> _TASK GOAL_
Go through the listing below from its first line and repeat each line exactly, ending at the line containing "Interactive Games and Exhibits (53, 227)" and including it.

> _DATA SUPPLIED_
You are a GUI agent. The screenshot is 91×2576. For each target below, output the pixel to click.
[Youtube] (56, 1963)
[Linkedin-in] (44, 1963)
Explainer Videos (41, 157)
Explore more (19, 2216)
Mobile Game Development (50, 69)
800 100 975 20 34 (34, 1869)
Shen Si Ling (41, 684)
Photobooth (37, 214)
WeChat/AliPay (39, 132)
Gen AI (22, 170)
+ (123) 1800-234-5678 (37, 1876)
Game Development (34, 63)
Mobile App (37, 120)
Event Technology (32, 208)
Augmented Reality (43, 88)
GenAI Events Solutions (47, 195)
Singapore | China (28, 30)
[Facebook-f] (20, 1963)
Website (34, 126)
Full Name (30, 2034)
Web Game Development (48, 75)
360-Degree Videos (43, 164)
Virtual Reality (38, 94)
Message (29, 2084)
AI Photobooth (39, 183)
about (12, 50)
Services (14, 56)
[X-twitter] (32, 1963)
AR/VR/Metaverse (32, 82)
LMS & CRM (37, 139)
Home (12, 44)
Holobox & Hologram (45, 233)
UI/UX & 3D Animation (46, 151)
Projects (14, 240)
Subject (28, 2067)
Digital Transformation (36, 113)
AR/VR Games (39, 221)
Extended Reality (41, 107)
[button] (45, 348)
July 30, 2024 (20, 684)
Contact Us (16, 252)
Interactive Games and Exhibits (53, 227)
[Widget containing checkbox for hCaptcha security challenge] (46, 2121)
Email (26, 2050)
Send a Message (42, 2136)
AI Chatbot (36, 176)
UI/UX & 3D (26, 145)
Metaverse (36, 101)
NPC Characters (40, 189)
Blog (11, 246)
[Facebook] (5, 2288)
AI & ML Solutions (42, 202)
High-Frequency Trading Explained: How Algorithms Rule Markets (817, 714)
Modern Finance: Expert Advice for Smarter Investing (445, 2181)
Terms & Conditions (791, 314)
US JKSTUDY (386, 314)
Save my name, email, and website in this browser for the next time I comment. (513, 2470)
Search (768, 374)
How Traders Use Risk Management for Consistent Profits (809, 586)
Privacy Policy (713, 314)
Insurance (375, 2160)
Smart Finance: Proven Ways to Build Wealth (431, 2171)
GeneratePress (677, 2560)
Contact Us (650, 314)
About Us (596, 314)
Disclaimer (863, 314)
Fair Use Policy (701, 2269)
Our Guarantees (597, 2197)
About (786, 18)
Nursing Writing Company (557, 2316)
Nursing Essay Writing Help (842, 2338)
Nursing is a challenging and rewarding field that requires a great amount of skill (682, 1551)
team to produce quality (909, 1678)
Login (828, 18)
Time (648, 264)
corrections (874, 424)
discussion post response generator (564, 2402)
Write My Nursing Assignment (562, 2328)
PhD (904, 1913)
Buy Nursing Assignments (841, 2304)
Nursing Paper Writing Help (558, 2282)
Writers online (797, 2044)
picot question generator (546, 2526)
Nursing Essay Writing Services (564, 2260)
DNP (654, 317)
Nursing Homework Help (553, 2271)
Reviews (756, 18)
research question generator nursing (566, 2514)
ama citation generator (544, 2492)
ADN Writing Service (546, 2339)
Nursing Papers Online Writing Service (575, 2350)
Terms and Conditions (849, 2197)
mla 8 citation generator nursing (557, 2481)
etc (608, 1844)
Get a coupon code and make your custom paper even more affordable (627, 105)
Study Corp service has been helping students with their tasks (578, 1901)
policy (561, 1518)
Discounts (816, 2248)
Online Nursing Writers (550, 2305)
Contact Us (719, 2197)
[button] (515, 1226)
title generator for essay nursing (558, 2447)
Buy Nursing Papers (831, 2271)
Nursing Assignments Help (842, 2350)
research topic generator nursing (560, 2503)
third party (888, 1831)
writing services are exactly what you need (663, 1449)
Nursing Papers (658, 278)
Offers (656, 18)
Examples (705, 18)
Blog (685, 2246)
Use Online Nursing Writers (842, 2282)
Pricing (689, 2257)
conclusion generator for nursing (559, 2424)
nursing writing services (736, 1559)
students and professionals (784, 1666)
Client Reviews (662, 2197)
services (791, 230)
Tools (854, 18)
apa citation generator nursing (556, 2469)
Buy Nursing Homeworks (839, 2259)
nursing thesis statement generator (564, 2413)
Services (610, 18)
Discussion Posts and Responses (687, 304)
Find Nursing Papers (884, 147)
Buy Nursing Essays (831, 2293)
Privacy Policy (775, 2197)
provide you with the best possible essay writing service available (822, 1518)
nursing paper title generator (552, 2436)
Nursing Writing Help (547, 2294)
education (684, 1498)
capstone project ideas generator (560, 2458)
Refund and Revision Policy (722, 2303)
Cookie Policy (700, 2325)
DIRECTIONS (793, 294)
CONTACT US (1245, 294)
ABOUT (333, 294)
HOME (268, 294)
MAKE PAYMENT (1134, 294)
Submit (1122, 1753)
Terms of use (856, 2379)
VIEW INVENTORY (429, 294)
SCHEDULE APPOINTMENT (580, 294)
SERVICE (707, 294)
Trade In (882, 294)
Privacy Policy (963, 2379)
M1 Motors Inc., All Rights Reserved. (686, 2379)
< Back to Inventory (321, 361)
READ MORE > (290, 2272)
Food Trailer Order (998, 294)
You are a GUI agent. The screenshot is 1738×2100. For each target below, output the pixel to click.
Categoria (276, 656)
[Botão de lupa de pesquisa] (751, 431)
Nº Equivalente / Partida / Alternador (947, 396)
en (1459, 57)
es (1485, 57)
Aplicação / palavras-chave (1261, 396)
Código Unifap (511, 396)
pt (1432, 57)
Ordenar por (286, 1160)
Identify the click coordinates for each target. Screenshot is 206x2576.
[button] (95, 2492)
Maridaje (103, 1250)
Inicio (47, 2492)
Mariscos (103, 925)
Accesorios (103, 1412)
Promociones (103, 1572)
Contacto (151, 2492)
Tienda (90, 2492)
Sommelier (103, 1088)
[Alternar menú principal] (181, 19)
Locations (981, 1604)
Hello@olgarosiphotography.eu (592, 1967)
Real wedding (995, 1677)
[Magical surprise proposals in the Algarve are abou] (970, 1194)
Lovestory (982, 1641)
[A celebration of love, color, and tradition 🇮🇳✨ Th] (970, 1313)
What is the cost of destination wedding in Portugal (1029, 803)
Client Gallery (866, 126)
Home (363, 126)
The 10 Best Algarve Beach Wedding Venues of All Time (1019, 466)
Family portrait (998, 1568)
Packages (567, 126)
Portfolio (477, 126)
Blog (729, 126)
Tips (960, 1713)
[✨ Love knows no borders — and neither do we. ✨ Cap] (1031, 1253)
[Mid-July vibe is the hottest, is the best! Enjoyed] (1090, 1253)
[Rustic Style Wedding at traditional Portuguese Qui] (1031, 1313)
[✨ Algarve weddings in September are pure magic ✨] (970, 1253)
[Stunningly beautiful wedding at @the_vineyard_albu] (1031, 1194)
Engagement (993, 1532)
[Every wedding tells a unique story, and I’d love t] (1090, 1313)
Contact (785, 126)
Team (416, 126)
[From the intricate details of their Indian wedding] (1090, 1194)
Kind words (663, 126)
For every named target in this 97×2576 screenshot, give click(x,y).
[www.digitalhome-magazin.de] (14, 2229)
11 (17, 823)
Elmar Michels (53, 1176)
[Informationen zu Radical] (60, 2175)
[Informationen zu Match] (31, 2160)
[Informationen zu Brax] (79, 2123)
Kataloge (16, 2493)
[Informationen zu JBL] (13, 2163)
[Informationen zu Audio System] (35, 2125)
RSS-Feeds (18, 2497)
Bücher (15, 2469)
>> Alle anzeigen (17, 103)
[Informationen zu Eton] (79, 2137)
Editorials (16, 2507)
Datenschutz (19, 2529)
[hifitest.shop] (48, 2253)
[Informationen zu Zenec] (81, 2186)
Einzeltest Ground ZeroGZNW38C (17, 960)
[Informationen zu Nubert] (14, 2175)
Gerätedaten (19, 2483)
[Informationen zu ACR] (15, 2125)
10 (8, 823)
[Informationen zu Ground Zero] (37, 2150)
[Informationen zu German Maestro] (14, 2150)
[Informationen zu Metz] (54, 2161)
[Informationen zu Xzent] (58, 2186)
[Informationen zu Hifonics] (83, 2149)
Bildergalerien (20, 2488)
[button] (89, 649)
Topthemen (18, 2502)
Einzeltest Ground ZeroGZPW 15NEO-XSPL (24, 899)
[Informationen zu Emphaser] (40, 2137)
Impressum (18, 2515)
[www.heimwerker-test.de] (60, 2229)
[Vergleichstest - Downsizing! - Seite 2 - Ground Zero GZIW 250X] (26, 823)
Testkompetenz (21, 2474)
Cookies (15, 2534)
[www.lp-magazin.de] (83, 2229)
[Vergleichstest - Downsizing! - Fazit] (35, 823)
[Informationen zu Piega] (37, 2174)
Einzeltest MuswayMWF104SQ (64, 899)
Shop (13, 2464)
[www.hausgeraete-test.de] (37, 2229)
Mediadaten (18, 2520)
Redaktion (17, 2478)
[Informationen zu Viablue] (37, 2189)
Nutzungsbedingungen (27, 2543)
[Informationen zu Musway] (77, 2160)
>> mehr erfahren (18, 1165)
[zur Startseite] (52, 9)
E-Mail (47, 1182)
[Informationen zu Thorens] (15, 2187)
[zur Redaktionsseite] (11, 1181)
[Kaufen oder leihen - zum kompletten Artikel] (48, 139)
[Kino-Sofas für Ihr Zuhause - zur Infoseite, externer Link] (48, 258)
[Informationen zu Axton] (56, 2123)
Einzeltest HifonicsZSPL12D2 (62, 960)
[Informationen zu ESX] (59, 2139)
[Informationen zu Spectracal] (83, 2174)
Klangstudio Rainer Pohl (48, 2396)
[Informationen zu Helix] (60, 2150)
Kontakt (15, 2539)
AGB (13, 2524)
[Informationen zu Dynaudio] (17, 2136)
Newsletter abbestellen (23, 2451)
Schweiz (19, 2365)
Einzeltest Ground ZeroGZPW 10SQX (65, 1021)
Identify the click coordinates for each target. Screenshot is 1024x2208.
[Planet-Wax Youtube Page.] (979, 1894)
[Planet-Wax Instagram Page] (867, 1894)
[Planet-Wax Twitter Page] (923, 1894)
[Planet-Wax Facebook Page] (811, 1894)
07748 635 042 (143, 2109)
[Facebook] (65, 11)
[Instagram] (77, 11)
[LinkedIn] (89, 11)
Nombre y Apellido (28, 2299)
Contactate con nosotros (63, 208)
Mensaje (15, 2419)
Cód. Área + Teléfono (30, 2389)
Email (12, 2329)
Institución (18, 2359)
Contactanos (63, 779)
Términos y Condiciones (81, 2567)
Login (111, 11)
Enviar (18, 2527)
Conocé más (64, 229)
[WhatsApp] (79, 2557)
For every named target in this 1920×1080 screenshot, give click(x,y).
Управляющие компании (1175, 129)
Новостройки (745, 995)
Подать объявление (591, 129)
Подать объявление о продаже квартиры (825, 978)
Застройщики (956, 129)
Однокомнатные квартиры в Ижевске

> _ANSWER SPACE_
You are a GUI agent. The screenshot is 91×2576. For each target below, output the pixel to click.
[Youtube] (56, 1963)
[Linkedin-in] (44, 1963)
Explainer Videos (41, 157)
Explore more (19, 2216)
Mobile Game Development (50, 69)
800 100 975 20 34 (34, 1869)
Shen Si Ling (41, 684)
Photobooth (37, 214)
WeChat/AliPay (39, 132)
Gen AI (22, 170)
+ (123) 1800-234-5678 (37, 1876)
Game Development (34, 63)
Mobile App (37, 120)
Event Technology (32, 208)
Augmented Reality (43, 88)
GenAI Events Solutions (47, 195)
Singapore | China (28, 30)
[Facebook-f] (20, 1963)
Website (34, 126)
Full Name (30, 2034)
Web Game Development (48, 75)
360-Degree Videos (43, 164)
Virtual Reality (38, 94)
Message (29, 2084)
AI Photobooth (39, 183)
about (12, 50)
Services (14, 56)
[X-twitter] (32, 1963)
AR/VR/Metaverse (32, 82)
LMS & CRM (37, 139)
Home (12, 44)
Holobox & Hologram (45, 233)
UI/UX & 3D Animation (46, 151)
Projects (14, 240)
Subject (28, 2067)
Digital Transformation (36, 113)
AR/VR Games (39, 221)
Extended Reality (41, 107)
[button] (45, 348)
July 30, 2024 (20, 684)
Contact Us (16, 252)
Interactive Games and Exhibits (53, 227)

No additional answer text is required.